HUYERON DEL MARSentada en su nueva cama, Ida llora; el recuerdo le duele, aunque siente cierto placer culposo al contar cómo ella sí logró sobrevivir al desastre, cómo ese día su esposo la desenterró y cómo por eso hoy puede contar esto. “¿Y dónde estabas tú ese día?”. La pregunta es dolorosamente inevitable en todo Pisco. Todos lo hacen, como si contarlo formara parte de una terapia comunitaria. En muchos casos, sobre todo en mujeres y estudiantes, los trastornos mentales postraumáticos continúan, dicen los médicos.
Con su casa hecha polvo, Ida decidió buscar otro lugar, esta vez lejos del centro de Pisco, un sitio a donde el mar no pudiera llegar si alguna vez el terremoto volviera a repetirse y con él un tsunami amenazara de nuevo la ciudad. Así fue como llegó con su esposo y otros cientos de familias a la zona conocida como Alto El Molino.
En este asentamiento humano hijo del terremoto conviven hoy cerca de cuatro mil personas. Las 426 mil hectáreas de terreno que comparten están rodeadas por una cementera, un muro de tierra que el INC dice que es patrimonio cultural pero que a simple vista no es más que un cúmulo de tierra arcillosa acorralada por la basura y una procesadora de conchas de abanico que hasta hoy gobierna con su hedor la rutina de los que viven aquí.
Los vientos son implacables en Alto El Molino, arrastran el polvo y penetran las narices de las hijas de Zaida, que vive a unas cuadras de la casa de Ida.

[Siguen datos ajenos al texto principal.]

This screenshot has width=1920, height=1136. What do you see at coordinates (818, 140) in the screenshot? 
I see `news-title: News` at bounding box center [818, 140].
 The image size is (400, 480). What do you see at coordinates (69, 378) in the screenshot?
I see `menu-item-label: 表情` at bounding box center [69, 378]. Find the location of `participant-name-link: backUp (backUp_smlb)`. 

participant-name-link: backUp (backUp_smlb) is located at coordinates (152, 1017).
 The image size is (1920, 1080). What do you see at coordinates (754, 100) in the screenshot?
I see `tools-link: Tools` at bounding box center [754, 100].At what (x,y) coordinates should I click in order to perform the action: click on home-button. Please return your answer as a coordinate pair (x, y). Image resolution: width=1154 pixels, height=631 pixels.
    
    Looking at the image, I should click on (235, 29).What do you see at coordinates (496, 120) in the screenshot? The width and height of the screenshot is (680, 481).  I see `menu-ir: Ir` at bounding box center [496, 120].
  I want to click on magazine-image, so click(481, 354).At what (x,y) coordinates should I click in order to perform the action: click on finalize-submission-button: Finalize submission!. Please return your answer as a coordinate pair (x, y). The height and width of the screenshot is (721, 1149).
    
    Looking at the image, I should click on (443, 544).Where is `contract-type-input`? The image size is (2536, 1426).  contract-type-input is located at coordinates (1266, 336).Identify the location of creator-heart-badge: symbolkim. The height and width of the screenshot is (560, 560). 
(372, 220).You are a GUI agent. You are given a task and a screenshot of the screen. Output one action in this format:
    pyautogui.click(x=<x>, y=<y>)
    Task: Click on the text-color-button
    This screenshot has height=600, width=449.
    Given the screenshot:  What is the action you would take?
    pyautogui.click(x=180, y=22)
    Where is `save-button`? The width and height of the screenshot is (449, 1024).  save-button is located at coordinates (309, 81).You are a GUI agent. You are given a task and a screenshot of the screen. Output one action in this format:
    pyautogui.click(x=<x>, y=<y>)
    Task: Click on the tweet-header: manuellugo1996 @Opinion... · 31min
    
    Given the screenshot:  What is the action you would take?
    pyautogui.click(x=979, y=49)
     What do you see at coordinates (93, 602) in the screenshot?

En su intento por controlar la polvareda, Zaida trozó la carpa de plástico donde vivió más de un año y forró con esta las paredes de esteras de su nueva vivienda. Pero su esfuerzo poco ayuda: sus hijas, como la mayoría de menores en Pisco, desarrollan con frecuencia afecciones respiratorias y alergias.
Las consecuencias del hacinamiento no son solo estas enfermedades y los casos focalizados de parasitosis, también un agazapado incremento de la tasa de embarazos adolescentes debido a la alta promiscuidad. Desde el terremoto, solo en esta zona se han registrado más de 50 embarazos en menores de 18 años. “Antes no había luz y los jóvenes aprovechaban la oscuridad para escaparse, las casas no ofrecen seguridad, ahora por lo menos están divididas por esteras”, dice Alejandro Legua, dirigente barrial de Alto El Molino.
A MEDIO CONSTRUIRVeinticuatro meses después del terremoto, los sueños de Yolanda Matos –agricultora de la localidad de Montesierpe en Humay, esposa abnegada, 65 años, siete hijos, trece nietos- continúan encerrados en una carpa de plástico que le dejó alguien que se mudó a una casa de madera prefabricada.
Desde la tragedia sucede siempre así: el ascenso económico en el Pisco posterremoto se mide por el salto del plástico a la madera o la estera; el cemento es elitista. Los programas de vivienda no alcanzan a los damnificados, en su mayoría agricultores o trabajadores eventuales que no son sujetos de crédito y menos aun cuentan con un título de propiedad sobre algo que en realidad nunca fue suyo.
Para otros, como Yolanda, el alza de los precios de los materiales y de la mano de obra, derribaron sus sueños de reconstrucción. Ella recibió el bono de 6 mil soles pero apenas le alcanzó para construir tres paredes de ladrillo y una gigantesca zanja.
Todos las viviendas en Pisco, desde la ciudad, hasta San Clemente y Humay, están a medio construir. Y como tratando de ocultar el devastador entorno, las autoridades municipales están levantando muros de ladrillo y cemento alrededor de terrenos baldíos y de carpas que sirven de casas. “Un día llegaron y comenzaron a construir estas paredes, no dijeron nada”, cuenta Pilar Díaz, con nueve meses de gestación, que vive en un módulo de madera y que un día despertó encerrada por una pared.
Lo mismo le pasó a Don Daniel Guzmán, curtido pescador pisqueño. “No es justo que sigamos viviendo así, nada es igual desde el terremoto, y para colmo el trabajo también se ha dañado, desde ese día el mar no está bien, siempre para movido, los vientos ahora son más fuertes”, dice sentado a un costado de su vieja carpa.